The salt river runs up under the fresh water causing it to rise up, more than flow.
From observing the cold ocean water diving under the warmer fresh river water, near the mouth, it appeared that the ocean water flowed up the river, more under the fresh water, causing the fresh upper layer to lift up, rather than to flow. Of course as this fresh water is lifted up, it wants to go somewhere and there is a certain amount of mixing. I’ve noted how the fresh water moves around Penny Island. When the tide comes in, the salt moves up river. Because the north side of the river is deeper than the south side of the island, where there is a channel, the salt water flows up the north side of the island first, mainly because it is deeper than the island channel. Salt water pushes up against the western side of the island channel, but isn’t high enough to get up the south island channel, yet. So now we have a salt water damn on the west end channel of the island, blocking the down river flow of fresh river water. As the tide gets higher the salt water starts to go around and down the east side of the island. As the salt water enters the island channel, it puts pressure on the trapped fresh water that is there, causing it to raise and maybe do some mixing. I look at the island as a big mixer. The way the water moves around it causes waters to mix, which I think is mainly caused because of the difference in channel depths, one being a lot deeper than the other one.
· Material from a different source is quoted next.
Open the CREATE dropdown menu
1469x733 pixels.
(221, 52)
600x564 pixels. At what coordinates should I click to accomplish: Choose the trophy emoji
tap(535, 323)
Obviously there is a lot happening here that I’ll keep checking out as time goes by. I find the lumens o really help see things that aren’t apparent without it.
The lumen type stuff appeared a lot longer than I thought it would.
My last day out looking for lumens was on Sept. 27th and I still saw some lumens out, although, mostly from Marcum hole. That’s it for me this year, they may still be out there, but they seemed to have slowed down or ceased, but I don’t know for sure because I stopped looking for now. Next year I will look some more. I’m not sure how long they will remain in Marcum hole? They seemed to be living there on their own.
I learned a lot this year.
Things start to come together after one spends enough time studying something. That’s what happened this year, now I have even more to think about and build on. It looks to me like this lumens thing starts out slow, builds and peaks and then decreases again. If krill and other ocean stuff follow this pattern, then there is a huge supply of nutrient type stuff coming into the river from the ocean, during this time, which I would suspect is a huge food source for things that feed in the estuary. To get this huge food source into the river, I would think the mouth of the river would need to remain open during this period.
That concludes the lumen’s adventure for this year.